(批評祭参加作品)『ある日、やってくる野性(ワイルド)なお母さんたちについて』
いとう
『ある日、やってくる野性(ワイルド)なお母さんたちについて』
著者名:三上その子
出版社:まつ出版
定価 :1,200円(本体1,200円+税)
日曜日、
三省堂書店の帰りにフィクショネスという本屋に寄って
三上その子さんの詩集を買った。
三上その子さんはその端麗な容姿に似合わず
骨太な詩を書く。
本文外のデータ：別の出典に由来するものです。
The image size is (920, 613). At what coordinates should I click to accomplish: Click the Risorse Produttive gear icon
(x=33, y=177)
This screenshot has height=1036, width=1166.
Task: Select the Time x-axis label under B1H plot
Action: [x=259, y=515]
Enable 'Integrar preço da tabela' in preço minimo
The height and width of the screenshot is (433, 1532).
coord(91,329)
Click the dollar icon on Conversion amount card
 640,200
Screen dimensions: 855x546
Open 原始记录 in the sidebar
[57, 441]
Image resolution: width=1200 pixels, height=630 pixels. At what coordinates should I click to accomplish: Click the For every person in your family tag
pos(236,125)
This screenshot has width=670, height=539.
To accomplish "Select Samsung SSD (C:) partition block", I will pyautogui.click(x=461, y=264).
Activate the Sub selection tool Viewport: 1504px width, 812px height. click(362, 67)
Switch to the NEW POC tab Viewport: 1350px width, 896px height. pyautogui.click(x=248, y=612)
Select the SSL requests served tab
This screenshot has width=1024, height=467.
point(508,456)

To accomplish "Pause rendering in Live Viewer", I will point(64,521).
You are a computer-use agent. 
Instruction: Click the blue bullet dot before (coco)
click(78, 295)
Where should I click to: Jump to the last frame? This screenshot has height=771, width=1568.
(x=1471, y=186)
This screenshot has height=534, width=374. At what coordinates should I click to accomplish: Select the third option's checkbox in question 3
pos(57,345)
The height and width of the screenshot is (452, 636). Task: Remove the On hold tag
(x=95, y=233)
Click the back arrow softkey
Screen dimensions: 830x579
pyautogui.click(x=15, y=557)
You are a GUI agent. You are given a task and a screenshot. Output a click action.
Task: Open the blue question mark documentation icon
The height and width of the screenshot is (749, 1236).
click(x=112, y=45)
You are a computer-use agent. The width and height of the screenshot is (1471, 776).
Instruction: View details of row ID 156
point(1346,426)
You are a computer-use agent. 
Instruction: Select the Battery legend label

と俺は思ってる。
表現が骨太なのではなく、詩の芯が骨太なのだ。
神様だった私は
スペアリブの脂身を
ウハウハと食いちぎり
いつかこうして
自分も誰かに
食われるだろうと思っていた
(「視肉になりたい」より抜粋)
詩学2002年6月号にも詩が載っている。
何も変わらないと
知っているのでこんなに楽な午後はない
(「私たちは午後の川辺に寝て」より抜粋)
いろんなイベントで何度か見かけたことはあるけど、
きちんと会話したことはない。
事務的な話はしたことがあるかもしれない。
2001年のウエノポエトリカンジャム。
三上その子さんはヘソを出して踊りながら詩を読んでいた。
打ち上げの後、深夜、
上野公園で半分寝ながらみんなで花火して遊んでたときも、
三上その子さんはヘソを出していて、
なんかそれが普通で、
俺はその普通さに圧倒されていた。
記憶の中ではまだ圧倒されている。
普通であることではなく、
普通でいることは、
骨太な人じゃないとできないと思っている。